Figure 3.

Various optical- and ultrasound-based imaging techniques can be combined with PAI to provide structural, functional and biomechanical properties of the tissue. (a)In vivo 3D USI and PAI of a subcutaneous tumor in a mouse injected with gold nanorods. The subcutaneous tumor appears as a bump in the 3D ultrasound image. The PA image shows the heterogenous localization of nanorods in tumor, which preferentially accumulate there owing to the enhanced permeation and retention effect [69]. (b)In vivo PAI and OCT of the skin on the back of a nude mouse. The image represents a data fusion of OCT (structure of the skin) and PA (microvasculature) images. Adapted with permission from [64]. (c) Noninvasive in vivo fluorescence (FL) image acquired 24 hours after ICG injection in a mouse with melanoma cells implanted in brain. Noninvasive in vivo PA images were acquired with skin and skull intact, showing the vasculature in the brain. Adapted with permission from [70]. (d) Gray-scale ultrasound image (left), PA image (center), and elasticity (right) images of a tissue-mimicking phantom with a single inclusion.
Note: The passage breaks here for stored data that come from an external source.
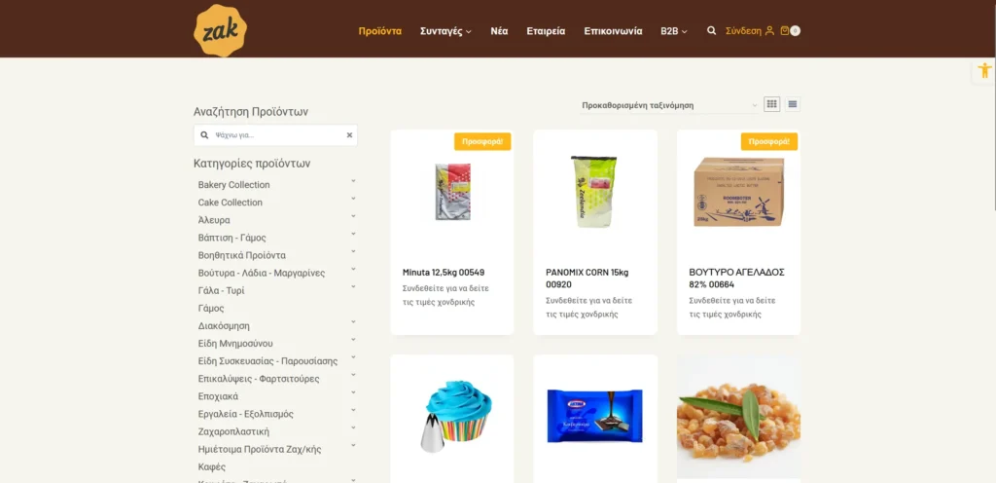The width and height of the screenshot is (996, 483).
Task: Open the B2B navigation menu
Action: (x=674, y=31)
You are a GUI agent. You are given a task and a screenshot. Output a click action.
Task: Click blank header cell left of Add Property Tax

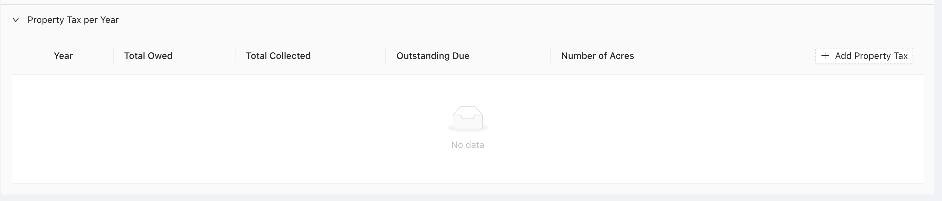pyautogui.click(x=764, y=56)
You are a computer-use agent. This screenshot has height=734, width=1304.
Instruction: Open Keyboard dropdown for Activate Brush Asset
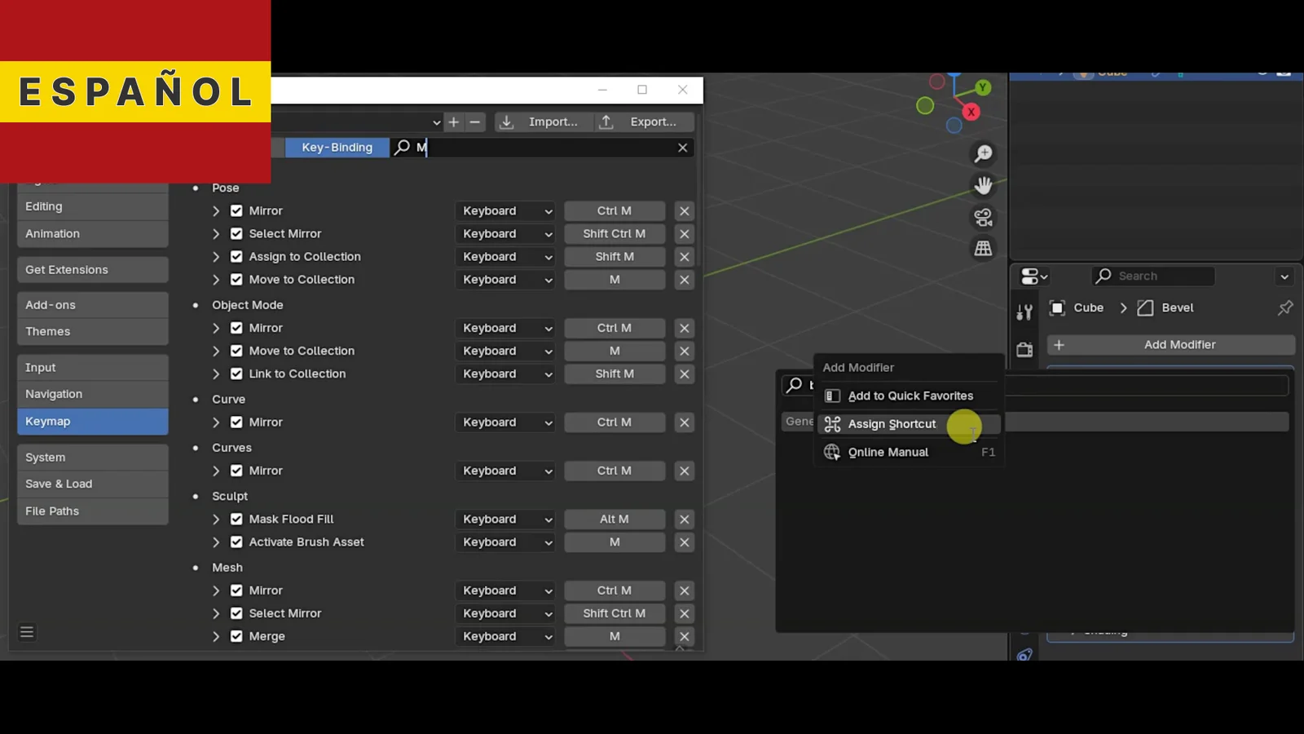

The inclusion had higher optical contrast and was harder compared to the background. (e) MMUS (top) and PA (bottom) images of a tissue-mimicking phantom with samples containing (left to right):a mixture of Fe₃O₄ nanoparticles and Au nanospheres; Au nanospheres only; PVA only (no nanoparticles); and Fe₃O₄ nanoparticles only. The MMUS colormap represents the displacement of the inclusions. The pure PVA sample (no nanoparticles) did not displace under magnetic excitation and showed no PA contrast. The Au nanospheres also do not displace, but have high optical absorption and hence produce greater PA signals compared with Fe₃O₄ nanoparticles. The two samples containing Fe₃O₄ nanoparticles had a displacement of about 100 µm [71].